L'iniziativa dell'Ungheria di tradurre questo libro è lodevole.
- (Eva) Sono profondamente grato. Mi è stata conferita la Gran Croce d'Oro Ungherese al Merito Nazionale, per il lavoro di commemorazione dell'Olocausto ungherese, degli ungheresi in Spagna. Sono molto grato per la traduzione del libro in ungherese, alla quale non ho partecipato. Il mio livello di ungherese è familiare, a casa, non per tradurre un libro. Sono anche molto grato ad Alexandra, che è riuscita a darmi voce nel libro.
(Alexandra) Spero che ora, essendo in ungherese, la storia possa raggiungere i più giovani, che non conoscono questi temi. Oggi Eva è una delle poche sopravvissute all'Olocausto che vive in Spagna e sta facendo un bellissimo lavoro nel raccontare la storia, con questo libro, e vorrei che potesse fare lo stesso in Ungheria. È dare un volto alla storia ed essere in grado di capire che sì, sei milioni di ebrei sono morti, ma ognuno di loro aveva una storia, una famiglia, è umanizzare la storia in modo che possiamo entrare in contatto con ciò che è successo e imparare.
Cosa colpisce di più del suo lavoro con Eva Leitman-Bohrer?
- (Alexandra) Quando ho incontrato Eva, non era in grado di raccontarmi la sua storia. Come molti altri sopravvissuti all'Olocausto, i suoi genitori non ne parlavano: "tabula rasa". Viveva anche con i nonni, e né i genitori né i nonni ne parlavano, e lei non chiedeva loro nulla. Era come un codice condiviso: era meglio non parlare di argomenti dolorosi.
Immaginate una persona che, dopo i settant'anni, inizia a scoprire la propria storia. Il giorno in cui abbiamo presentato il libro nella sua versione spagnola è stato molto emozionante per me, perché è stata la prima volta che ho potuto ascoltare Eva raccontare la sua storia in modo coerente, dopo le ricerche che aveva fatto, e poterla lasciare documentata per i suoi figli e nipoti.
Quante persone sono morte a Mauthausen, vicino a Linz?

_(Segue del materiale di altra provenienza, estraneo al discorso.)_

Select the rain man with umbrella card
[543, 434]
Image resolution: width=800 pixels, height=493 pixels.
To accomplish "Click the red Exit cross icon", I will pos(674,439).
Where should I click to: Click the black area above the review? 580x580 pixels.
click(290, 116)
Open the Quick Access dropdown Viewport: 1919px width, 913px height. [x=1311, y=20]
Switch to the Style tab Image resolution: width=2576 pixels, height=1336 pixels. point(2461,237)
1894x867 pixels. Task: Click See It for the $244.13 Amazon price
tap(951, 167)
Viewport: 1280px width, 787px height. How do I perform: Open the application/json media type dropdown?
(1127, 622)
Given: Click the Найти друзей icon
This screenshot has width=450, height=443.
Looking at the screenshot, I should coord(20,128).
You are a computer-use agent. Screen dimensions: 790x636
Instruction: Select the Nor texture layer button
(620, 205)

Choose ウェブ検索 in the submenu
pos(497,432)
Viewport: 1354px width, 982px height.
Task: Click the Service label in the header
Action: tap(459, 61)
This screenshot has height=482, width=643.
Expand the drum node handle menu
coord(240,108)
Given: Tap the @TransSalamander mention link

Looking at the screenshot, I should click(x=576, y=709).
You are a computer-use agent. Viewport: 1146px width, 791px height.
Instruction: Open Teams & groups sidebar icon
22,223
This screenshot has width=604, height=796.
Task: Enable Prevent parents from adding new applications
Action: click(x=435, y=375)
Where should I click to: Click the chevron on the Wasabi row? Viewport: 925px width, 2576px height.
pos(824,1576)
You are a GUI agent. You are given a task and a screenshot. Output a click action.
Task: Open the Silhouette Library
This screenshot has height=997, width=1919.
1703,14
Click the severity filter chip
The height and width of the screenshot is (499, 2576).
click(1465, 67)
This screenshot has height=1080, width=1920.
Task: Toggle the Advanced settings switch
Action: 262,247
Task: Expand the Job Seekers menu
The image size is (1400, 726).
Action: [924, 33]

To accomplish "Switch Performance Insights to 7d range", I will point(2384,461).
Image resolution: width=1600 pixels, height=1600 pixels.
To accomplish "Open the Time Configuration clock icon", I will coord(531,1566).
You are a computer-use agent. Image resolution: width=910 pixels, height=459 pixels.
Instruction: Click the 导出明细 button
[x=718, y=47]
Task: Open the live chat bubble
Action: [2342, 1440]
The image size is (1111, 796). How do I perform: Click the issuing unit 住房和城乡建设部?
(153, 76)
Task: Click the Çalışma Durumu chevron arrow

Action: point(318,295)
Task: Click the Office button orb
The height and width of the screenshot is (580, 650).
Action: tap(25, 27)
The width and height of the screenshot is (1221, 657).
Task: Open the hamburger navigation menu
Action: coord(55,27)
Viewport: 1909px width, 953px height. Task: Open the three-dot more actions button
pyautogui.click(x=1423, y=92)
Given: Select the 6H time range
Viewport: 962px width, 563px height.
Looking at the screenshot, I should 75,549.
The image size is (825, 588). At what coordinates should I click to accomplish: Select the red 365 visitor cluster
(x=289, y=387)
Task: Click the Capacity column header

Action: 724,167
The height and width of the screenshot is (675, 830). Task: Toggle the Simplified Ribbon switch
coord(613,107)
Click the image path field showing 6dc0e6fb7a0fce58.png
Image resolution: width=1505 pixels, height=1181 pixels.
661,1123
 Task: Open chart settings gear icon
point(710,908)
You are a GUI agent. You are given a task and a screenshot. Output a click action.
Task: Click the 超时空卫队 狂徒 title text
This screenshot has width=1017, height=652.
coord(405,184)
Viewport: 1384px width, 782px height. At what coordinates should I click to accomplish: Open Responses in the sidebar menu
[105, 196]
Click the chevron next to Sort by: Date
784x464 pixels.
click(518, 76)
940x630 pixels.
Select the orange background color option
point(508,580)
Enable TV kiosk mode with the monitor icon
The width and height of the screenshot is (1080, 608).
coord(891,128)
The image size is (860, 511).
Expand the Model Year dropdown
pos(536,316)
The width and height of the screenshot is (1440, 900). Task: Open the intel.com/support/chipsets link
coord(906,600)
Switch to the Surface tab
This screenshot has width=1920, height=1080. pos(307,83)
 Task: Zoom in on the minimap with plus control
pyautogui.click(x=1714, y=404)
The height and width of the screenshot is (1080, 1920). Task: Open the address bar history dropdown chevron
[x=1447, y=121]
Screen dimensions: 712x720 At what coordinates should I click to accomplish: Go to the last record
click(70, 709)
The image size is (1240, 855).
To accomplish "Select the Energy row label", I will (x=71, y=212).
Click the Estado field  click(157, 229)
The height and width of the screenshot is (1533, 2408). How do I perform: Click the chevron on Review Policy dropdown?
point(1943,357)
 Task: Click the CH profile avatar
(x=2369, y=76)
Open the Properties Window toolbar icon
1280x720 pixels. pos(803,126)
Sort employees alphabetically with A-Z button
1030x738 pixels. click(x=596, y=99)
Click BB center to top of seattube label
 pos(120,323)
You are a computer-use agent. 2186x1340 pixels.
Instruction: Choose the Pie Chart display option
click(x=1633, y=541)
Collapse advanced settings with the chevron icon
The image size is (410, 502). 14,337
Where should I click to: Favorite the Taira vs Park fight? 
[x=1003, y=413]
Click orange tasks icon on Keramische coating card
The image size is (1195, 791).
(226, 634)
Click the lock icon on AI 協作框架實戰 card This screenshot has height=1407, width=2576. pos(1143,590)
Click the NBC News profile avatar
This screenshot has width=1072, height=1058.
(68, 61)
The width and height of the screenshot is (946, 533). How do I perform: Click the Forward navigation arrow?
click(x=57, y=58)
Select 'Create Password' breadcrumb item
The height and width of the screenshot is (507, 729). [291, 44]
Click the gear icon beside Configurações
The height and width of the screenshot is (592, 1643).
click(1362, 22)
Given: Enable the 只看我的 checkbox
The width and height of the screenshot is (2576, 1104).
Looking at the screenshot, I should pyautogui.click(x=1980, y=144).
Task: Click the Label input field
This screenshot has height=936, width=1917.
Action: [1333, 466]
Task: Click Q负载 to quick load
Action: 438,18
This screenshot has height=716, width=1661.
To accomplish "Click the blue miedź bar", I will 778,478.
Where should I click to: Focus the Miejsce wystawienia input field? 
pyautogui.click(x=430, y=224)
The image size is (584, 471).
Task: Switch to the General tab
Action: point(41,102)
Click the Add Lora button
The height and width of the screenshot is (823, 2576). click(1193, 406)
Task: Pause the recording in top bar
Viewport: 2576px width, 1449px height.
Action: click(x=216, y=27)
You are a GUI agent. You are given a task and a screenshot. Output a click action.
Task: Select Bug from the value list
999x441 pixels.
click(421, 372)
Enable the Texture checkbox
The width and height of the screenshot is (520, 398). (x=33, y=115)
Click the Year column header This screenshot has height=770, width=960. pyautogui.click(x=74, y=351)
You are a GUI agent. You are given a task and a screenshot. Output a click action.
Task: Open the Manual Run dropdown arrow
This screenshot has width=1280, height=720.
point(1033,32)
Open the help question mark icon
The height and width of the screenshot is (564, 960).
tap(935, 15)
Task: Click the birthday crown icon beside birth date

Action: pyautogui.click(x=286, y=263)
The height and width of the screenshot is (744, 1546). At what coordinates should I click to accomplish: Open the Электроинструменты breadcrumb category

- (Alexandra) Personalmente, mi sono recata a Budapest, a Tangeri, a Mauthausen, il campo di concentramento situato a circa 20 chilometri da Linz e a circa 150 chilometri da Vienna (tra il 1938 e il 1945 furono deportate in questo campo circa 190.000 persone, forse di più, e più di 100.000 furono picchiate a morte, fucilate o uccise con iniezioni o gas letali: la maggior parte erano polacchi, sovietici e ungheresi), e in altri luoghi, per essere il più approfondita possibile con la ricerca.
Del libro sottolineerei il valore documentario di riuscire a ricostruire fatti storici da documenti reali come certificati, lettere e fotografie, offrendo una testimonianza preziosa sulle esperienze delle vittime dell'Olocausto e sulle azioni di questa famiglia. D'altra parte, ho cercato di mantenere una scrittura semplice ed emotiva, rendendo una storia complessa accessibile a un vasto pubblico. È stato un lavoro durato tre anni e siamo molto orgogliosi di ciò che abbiamo ottenuto con questo libro.